Carmo mont Aiguille : une expérience grandeur nature

Comment restituer scientifiquement les conditions humaines, matérielles et technologiques de la première ascension du mont Aiguille en 1492 ?

Cette idée est au cœur du projet Carmo (Corps armé en montagne)-mont Aiguille 2022 réalisé au sein du laboratoire de recherche historique Rhône-Alpes et porté par Stéphane Gal, enseignant chercheur en histoire moderne à l’Université Grenoble Alpes et spécialiste des sociétés en guerre et de leurs relations aux territoires de montagne du XVe au XVIIIe siècle.

“Le recours à l’archéologie expérimentale – création et expérimentation d’échelles fabriquées sur la base de modèles des XVe et XVIe siècles utilisées dans les assauts de murailles, expérimentation d’escalade avec et sans armure – associée à des mesures biomécaniques doit nous permettre de tester, au moins sur une partie du mont Aiguille, les techniques qui permirent à Antoine de Ville de se hisser jusqu’au sommet ; et donc de mieux comprendre les savoirs mobilisés, notamment le passage de l’expertise militaire sollicitée pour l’ascension d’une montagne à la ‘naissance de l’alpinisme’, et les rapports que les sociétés passées entretenaient avec la verticalité”, explique l’historien.
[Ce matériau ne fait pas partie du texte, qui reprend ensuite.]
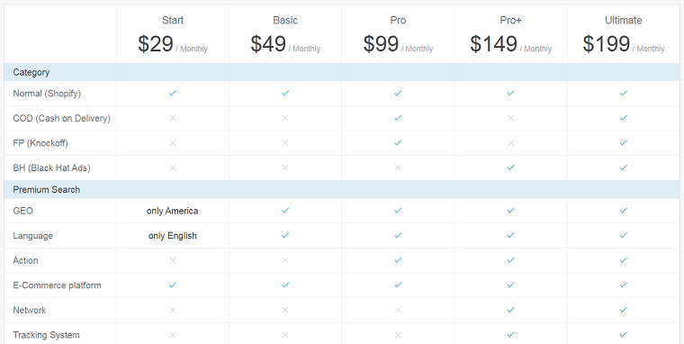Click the Language checkmark under Pro

(398, 235)
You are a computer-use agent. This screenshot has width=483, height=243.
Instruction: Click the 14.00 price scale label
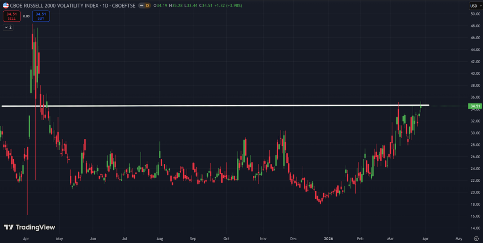pos(475,228)
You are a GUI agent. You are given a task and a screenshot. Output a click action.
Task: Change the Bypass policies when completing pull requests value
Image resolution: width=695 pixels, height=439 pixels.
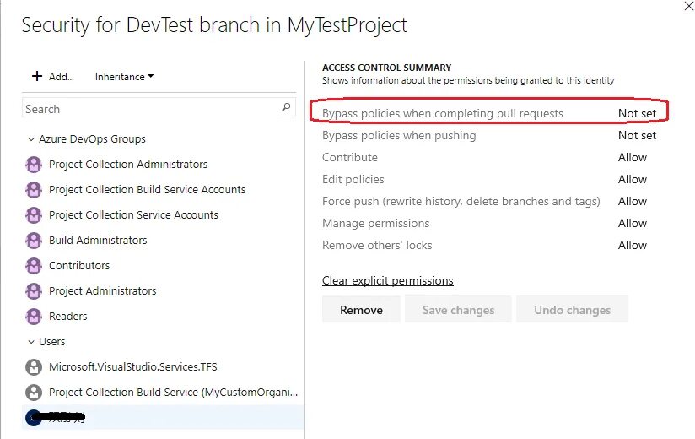click(636, 113)
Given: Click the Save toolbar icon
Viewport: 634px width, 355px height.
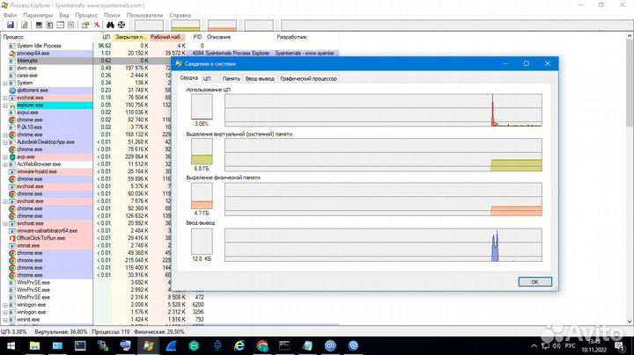Looking at the screenshot, I should pyautogui.click(x=11, y=25).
Au-delà de sa dimension historique, ce projet a l’ambition de fédérer un territoire en impliquant l’ensemble des acteurs locaux à travers la célébration d’un événement mémoriel et d’un patrimoine naturel et culturel exceptionnel, mais également d’établir un dialogue entre le monde scientifique, les territoires de montagne et un large public.